This is a follow-up to, “Types of Procurement Compliance – Part 1” blog post. We asked in Part 1: “While ‘compliance’ is a favorite word in executive circles, what does it mean to procurement leaders? It appears a lot of different things. We have come across several types and measures of compliance as we support our clients.” In Part 1, we discussed compliance related to savings and price and the impact of changes in currency and inflation. In Part 2, we’ll discuss spend and operational compliance.
Spend compliance: A combination of supplier and/or contract compliance may be considered spend compliance by an organization. Spend compliance may be the percent of spend influenced by procurement through the use of the designated supplier and/or contract. Spend not influenced by procurement may be considered ‘rogue’ spend, if it is purchased from suppliers or contracts other than those set up by procurement for the required goods or services. If procurement hasn’t been involved in a certain area of purchases, for example purchases of raw materials for new product development, then this may be considered spend not under compliance. Instead, it is an area of opportunity for procurement to influence rather than an example of ‘rogue’ or ‘non-compliant’ purchases. The key is to have a clear definition of spend compliance that is understood and tracked consistently within the organization.
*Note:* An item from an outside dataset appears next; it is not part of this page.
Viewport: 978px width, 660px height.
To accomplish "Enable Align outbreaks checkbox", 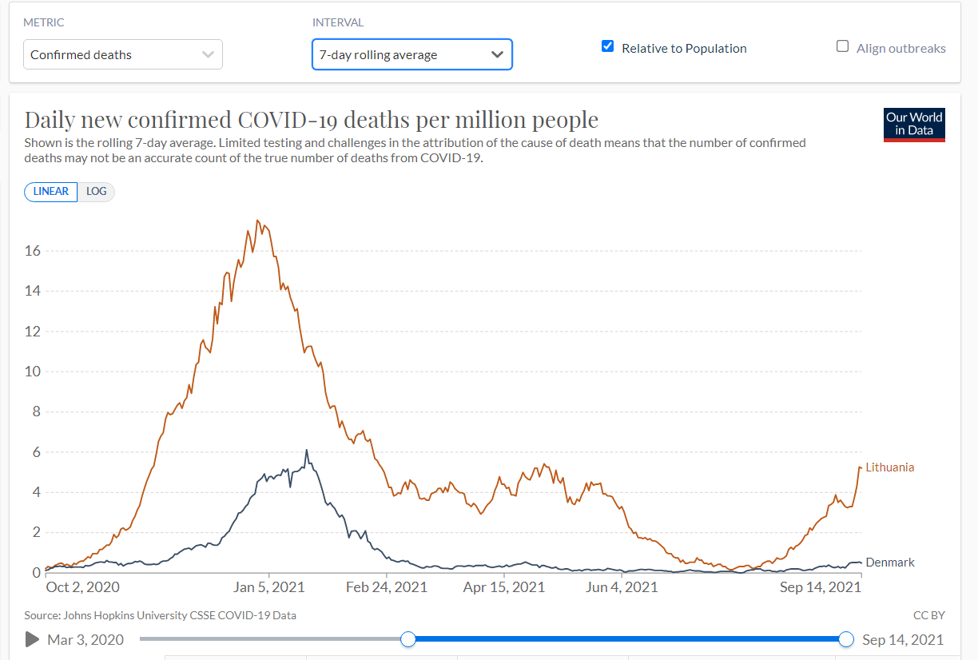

Supplier compliance: This type of compliance is a measure of the use of ‘designated’ suppliers for corporate purchases. From a procurement perspective, the ‘designated’ supplier is one that has been chosen after some involvement or approval from procurement and preferably has a contract with the organization for the required goods or services. If a supplier has been designated as the supplier of choice, for e.g. the company’s media agency, by the CMO (Chief Marketing Officer) but the contract was awarded with no involvement from procurement, do you consider this to be supplier compliance? Many of our clients would not consider this supplier compliance.
Contract compliance: Procurement executives face similar questions with contract compliance. This is similar to supplier compliance, except it measures the percent of spend being purchased through contracts set up with procurement’s involvement. There are several subtleties related to this type of compliance. While the supplier may be a contracted provider, is the supplier meant to be a provider of the specific items or services purchased? For example, company personnel may purchase both computer peripherals and paper from a contracted office supplies provider, but there may be a separate contracted provider of computer peripherals. In this example, the use of a limited, company-specific catalog may mitigate these ‘rogue’ purchases of computer peripherals from the office supplies provider instead of from the appropriate computer peripherals provider.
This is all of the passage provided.